* [Exercise instructions]: Each line from the line containing "31 (89, 1617)" through the last line of the entries is to be reproduced exactly as it stands.
** Supplied records follows **
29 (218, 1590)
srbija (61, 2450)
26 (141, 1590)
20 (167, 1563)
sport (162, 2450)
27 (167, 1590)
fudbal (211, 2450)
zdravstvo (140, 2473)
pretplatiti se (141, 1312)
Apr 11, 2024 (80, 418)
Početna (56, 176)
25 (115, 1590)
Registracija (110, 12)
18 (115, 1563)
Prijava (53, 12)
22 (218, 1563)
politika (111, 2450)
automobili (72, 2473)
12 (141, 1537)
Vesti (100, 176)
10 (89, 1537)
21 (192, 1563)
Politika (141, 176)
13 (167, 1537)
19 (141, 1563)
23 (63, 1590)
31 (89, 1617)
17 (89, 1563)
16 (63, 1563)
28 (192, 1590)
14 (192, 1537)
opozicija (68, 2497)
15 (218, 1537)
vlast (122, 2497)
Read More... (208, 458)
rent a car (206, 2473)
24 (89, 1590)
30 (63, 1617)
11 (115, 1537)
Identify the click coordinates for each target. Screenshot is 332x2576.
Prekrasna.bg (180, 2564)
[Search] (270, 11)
** End of Supplied records **
* [Solution]:
31 (89, 1617)
17 (89, 1563)
16 (63, 1563)
28 (192, 1590)
14 (192, 1537)
opozicija (68, 2497)
15 (218, 1537)
vlast (122, 2497)
Read More... (208, 458)
rent a car (206, 2473)
24 (89, 1590)
30 (63, 1617)
11 (115, 1537)
Identify the click coordinates for each target. Screenshot is 332x2576.
Prekrasna.bg (180, 2564)
[Search] (270, 11)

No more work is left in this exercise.